Centrally Mediated Cardiovascular Effects of B-HT 920 (6-Allyl-2-amino-5,6,7,8-tetrahydro-4H-thiazolo-[4,5-d]-azepine dihydrochloride), A Hypotensive Agent of the “Clonidine Type”

Abstract

Intravenous injection of 30 micrograms/kg of B-HT 920 (6-allyl-2-amino-5,6,7,8-tetrahydro-4H-thiazolo-[4,5-d]-azepine dihydrochloride) into cats lead initially to an increase in blood pressure and then to a long-lasting decrease in blood pressure and heart rate. The central site of the hypotensive and bradycardiac action was demonstrated by the significantly greater effect after intracisternal (i.ci.) than after intravenous injection of B-HT 920, 3 micrograms/kg.
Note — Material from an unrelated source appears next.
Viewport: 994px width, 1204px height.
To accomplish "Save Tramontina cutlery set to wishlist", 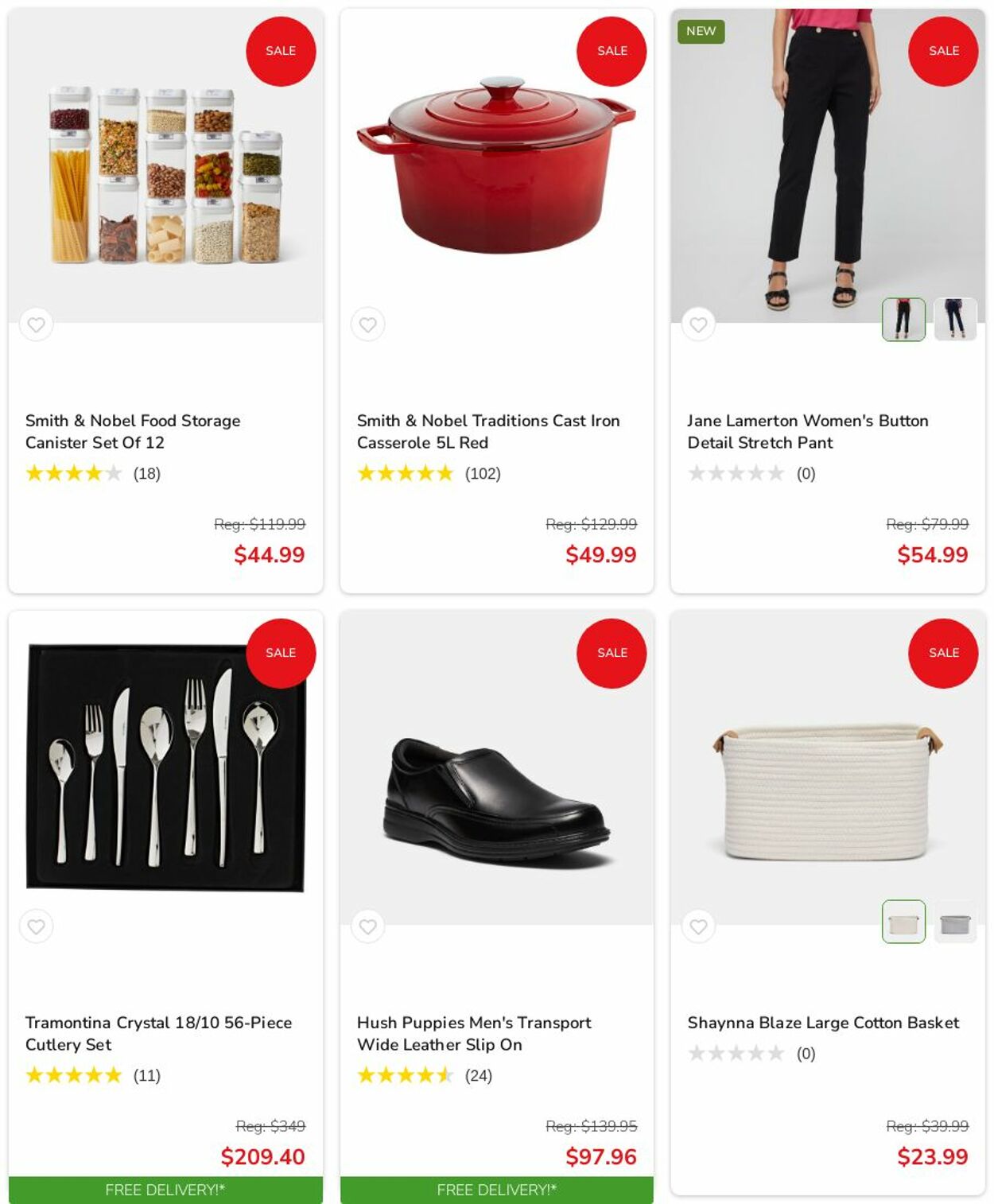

The drug decreased the rate of spontaneous discharges in preganglionic splanchnic nerve fibers of normal and noradrenaline-depleted cats (3 micrograms/kg, i.ci.). Vagally mediated reflex bradycardia elicited by angiotensin injection in beta-adrenoceptor-blocked dogs was facilitated by intracisternal injection of 10 micrograms/kg B-HT 920. Both sympathoinhibition and vagal reflex facilitation were antagonized by the alpha-adrenoceptor-blocking agent piperoxan (50 micrograms/kg, i.ci). Therefore, B-HT 920 can be classified as an agent of the clonidine type, despite its different chemical structure. Quantitative differences between B-HT 920 and clonidine are discussed with respect to the greater alpha 2/alpha 1 adrenoceptor activity ratio of the former drug, as reported previously.